THE WASHINGTON POST:
Late one night in April, a week before Venezuela’s opposition launched its abortive uprising, four men sat on the terrace of the hillside compound in Caracas belonging to the chief justice of the country’s Supreme Court. The dim lights of the capital twinkling below them, they sipped Fiji bottled water as they plotted the ouster of President Nicolás Maduro.
Maduro’s spy chief, Gen. Christopher Figuera, and Cesar Omaña, a 39-year-old Venezuelan businessman based in Miami, were trying to seal a deal hashed out over weeks with Maikel Moreno, the chief justice, according to one of the participants in the meeting. Figuera and Omaña were part of the plan to force Maduro out, but they needed Moreno’s help.
Moreno, sitting before an ashtray laden with the stubs of Cuban cigars, appeared to be having doubts.
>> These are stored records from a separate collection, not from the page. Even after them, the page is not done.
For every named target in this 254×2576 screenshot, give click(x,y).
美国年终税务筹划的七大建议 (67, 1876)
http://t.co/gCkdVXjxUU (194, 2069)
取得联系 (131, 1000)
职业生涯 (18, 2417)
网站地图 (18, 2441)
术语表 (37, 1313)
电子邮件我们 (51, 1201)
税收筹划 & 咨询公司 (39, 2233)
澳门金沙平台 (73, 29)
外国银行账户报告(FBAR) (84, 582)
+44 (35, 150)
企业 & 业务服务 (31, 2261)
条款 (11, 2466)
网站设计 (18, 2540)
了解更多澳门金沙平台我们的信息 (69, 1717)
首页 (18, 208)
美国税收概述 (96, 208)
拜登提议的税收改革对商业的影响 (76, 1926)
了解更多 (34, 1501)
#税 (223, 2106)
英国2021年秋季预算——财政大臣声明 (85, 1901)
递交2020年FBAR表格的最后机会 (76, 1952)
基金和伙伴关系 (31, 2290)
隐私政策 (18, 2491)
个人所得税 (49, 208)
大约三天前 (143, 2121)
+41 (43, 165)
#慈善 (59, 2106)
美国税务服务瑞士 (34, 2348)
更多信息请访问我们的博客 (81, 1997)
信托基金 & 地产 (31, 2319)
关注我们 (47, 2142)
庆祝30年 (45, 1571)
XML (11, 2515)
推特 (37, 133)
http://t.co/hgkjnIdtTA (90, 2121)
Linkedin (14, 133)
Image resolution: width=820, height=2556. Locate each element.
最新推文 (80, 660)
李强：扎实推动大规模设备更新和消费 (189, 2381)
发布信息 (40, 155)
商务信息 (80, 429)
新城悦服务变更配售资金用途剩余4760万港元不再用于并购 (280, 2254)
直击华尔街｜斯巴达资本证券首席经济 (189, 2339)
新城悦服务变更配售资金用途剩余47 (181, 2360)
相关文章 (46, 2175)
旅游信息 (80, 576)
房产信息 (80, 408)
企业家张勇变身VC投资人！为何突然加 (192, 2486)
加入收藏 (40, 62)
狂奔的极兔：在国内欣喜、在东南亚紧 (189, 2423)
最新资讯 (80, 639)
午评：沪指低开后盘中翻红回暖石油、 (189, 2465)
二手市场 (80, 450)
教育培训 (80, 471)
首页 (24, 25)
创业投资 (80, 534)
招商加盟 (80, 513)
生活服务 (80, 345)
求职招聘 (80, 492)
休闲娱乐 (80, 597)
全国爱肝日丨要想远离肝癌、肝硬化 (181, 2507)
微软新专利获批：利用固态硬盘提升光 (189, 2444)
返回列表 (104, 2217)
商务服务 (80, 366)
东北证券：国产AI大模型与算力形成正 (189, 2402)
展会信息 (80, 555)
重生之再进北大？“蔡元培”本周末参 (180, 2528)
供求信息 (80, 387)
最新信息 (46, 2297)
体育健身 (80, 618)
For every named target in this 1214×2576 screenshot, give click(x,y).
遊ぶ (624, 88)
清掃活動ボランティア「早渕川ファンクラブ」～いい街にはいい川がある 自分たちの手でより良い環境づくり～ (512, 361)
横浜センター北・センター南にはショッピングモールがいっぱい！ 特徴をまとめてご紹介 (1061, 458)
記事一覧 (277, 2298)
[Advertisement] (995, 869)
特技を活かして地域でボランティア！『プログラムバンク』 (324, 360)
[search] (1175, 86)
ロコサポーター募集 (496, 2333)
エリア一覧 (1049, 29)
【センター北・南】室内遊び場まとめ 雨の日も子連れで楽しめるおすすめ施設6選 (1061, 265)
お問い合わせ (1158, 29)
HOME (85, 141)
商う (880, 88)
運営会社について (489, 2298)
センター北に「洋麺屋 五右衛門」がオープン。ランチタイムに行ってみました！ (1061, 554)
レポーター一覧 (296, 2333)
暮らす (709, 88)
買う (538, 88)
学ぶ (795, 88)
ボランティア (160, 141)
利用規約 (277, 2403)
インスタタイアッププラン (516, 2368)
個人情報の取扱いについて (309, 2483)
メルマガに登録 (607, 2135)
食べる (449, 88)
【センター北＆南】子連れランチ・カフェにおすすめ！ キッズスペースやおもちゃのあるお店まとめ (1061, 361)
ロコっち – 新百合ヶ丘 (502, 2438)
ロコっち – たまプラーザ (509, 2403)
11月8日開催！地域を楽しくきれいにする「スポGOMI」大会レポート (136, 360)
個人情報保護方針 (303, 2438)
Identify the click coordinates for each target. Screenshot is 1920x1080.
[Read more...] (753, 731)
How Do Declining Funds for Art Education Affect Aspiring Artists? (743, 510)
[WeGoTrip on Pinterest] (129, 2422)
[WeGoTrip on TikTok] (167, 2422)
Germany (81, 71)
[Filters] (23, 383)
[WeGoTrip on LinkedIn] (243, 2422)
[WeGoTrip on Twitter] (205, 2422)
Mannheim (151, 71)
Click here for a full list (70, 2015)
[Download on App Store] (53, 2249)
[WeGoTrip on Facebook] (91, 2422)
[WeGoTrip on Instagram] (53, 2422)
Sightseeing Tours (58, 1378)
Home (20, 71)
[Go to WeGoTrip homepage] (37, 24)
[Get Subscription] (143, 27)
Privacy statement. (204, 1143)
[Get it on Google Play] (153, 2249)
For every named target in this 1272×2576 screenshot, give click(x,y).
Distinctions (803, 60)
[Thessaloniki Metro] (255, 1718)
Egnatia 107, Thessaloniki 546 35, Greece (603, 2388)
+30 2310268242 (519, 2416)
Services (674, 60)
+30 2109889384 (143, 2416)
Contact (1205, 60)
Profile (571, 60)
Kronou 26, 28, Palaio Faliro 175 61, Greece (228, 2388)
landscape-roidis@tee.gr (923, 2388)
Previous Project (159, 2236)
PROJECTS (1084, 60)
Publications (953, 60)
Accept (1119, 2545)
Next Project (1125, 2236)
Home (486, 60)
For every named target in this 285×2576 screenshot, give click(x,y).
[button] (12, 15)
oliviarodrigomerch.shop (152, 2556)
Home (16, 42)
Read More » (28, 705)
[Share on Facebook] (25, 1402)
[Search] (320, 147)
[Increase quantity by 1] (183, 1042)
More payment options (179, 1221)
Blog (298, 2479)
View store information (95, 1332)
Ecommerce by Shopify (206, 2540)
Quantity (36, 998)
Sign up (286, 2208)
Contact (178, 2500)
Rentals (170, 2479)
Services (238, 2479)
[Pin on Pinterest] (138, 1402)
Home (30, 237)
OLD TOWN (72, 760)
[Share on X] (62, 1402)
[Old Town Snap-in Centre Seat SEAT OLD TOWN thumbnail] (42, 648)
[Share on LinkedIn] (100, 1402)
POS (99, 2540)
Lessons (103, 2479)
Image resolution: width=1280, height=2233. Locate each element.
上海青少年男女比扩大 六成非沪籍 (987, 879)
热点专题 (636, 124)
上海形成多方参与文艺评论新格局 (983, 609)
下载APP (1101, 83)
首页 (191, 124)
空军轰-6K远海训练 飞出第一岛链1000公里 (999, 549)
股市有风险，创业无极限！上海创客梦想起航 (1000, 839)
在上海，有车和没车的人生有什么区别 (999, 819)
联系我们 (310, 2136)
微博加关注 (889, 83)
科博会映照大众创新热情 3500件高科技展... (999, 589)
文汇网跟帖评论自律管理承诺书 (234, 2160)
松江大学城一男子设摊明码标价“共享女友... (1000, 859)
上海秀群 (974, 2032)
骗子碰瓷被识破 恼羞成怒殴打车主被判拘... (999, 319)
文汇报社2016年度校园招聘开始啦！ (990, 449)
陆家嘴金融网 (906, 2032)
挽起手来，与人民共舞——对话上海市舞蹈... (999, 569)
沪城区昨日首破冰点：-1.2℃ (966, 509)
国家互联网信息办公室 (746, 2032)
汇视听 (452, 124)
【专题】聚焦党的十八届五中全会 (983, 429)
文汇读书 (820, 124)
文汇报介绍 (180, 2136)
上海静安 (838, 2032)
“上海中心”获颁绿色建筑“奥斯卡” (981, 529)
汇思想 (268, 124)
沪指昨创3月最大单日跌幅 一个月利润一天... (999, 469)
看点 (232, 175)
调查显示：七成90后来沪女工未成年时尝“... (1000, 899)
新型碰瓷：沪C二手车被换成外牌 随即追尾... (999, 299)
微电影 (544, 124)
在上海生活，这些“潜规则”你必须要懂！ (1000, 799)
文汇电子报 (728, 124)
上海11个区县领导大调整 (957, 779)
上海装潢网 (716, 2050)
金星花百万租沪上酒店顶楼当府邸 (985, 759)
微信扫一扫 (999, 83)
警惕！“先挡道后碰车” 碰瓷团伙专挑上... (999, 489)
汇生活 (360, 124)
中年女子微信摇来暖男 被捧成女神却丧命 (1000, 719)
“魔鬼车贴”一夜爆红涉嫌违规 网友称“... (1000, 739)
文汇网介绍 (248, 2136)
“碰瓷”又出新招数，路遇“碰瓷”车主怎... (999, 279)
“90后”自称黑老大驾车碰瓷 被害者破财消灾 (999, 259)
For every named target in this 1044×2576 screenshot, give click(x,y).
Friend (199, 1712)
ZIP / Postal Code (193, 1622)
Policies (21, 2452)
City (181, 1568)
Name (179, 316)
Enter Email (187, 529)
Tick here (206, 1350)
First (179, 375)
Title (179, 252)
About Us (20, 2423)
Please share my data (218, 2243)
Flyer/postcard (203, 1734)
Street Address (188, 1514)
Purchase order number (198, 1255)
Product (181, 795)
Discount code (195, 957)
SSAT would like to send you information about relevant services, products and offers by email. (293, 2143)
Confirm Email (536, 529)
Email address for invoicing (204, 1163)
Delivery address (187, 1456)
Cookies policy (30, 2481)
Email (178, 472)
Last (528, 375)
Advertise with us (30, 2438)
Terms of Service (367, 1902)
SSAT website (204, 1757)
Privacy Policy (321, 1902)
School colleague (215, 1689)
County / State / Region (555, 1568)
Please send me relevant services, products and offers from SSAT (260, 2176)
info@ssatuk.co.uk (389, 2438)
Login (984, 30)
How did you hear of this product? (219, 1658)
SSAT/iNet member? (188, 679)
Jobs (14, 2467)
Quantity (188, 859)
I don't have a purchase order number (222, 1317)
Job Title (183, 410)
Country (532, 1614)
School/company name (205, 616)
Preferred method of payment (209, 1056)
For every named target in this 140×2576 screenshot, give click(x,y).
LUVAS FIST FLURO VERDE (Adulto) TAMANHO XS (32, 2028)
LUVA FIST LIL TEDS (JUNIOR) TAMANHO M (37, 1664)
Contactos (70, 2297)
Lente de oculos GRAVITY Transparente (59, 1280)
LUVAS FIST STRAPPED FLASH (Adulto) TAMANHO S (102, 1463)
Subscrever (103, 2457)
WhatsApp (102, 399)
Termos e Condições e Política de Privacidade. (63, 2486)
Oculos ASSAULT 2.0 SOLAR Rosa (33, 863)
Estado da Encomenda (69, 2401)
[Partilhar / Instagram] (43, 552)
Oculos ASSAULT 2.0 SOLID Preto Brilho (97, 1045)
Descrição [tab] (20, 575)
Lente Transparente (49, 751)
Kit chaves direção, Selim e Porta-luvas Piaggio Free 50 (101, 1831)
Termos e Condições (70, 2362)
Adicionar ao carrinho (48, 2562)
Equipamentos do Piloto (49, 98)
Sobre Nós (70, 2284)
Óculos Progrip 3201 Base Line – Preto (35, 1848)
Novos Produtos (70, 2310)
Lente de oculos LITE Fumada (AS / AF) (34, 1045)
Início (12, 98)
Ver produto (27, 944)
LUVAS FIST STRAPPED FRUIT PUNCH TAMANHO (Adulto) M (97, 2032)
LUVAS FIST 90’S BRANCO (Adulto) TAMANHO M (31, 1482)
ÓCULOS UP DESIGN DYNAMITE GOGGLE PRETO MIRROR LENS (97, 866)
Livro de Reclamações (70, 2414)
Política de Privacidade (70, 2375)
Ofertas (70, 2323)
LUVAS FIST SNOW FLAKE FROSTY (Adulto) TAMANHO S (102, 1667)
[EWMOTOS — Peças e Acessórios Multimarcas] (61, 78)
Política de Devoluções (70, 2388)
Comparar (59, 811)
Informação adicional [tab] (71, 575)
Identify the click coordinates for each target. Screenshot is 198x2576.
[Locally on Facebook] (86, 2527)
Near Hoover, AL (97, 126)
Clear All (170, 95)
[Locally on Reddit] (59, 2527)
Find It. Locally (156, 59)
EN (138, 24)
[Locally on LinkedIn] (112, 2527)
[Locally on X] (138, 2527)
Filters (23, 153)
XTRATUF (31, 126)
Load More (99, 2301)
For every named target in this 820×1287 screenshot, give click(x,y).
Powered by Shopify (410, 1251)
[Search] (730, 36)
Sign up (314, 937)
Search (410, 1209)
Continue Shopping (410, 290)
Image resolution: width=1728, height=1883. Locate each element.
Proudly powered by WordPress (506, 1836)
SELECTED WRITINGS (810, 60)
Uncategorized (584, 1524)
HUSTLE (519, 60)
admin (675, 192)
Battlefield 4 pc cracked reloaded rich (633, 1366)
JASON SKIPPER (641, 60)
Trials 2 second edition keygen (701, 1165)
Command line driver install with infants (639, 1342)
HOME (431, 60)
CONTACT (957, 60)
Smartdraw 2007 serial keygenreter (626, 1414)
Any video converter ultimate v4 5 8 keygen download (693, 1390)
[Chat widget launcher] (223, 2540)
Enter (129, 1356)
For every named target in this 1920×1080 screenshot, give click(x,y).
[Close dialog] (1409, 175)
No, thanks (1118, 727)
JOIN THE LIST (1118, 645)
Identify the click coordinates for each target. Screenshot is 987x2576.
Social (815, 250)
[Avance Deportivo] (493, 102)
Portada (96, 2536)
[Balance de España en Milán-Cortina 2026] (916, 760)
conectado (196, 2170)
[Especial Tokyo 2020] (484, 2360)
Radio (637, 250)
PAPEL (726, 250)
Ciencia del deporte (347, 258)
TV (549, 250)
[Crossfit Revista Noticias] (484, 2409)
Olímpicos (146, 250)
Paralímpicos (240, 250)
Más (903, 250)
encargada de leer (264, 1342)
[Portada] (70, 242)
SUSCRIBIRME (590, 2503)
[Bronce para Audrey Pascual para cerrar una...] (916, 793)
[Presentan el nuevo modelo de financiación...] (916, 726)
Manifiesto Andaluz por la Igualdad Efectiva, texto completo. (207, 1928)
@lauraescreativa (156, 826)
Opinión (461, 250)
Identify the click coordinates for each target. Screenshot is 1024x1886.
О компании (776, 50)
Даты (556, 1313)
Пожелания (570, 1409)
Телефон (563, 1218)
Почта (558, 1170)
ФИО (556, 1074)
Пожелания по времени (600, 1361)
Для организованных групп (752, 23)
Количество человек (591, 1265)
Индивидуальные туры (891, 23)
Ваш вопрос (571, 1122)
The 53-year-old jurist voiced concerns about Juan Guaidó, the U.S.-backed opposition leader who would become the nation’s interim president if the plot succeeded.
Then, according to the participant, Moreno offered another candidate to “temporarily” lead the broken country – himself.
“In the end, he was trying to safeguard his own power play,” one senior opposition figure said.
This account is based on hours of interviews with three people familiar with the talks: the participant, a senior opposition official who was kept informed on the developments, and a senior U.S. official briefed on the talks. The account also sheds new light on the key question of what went wrong in the Venezuelan opposition’s high-stakes move to oust Maduro on April 30.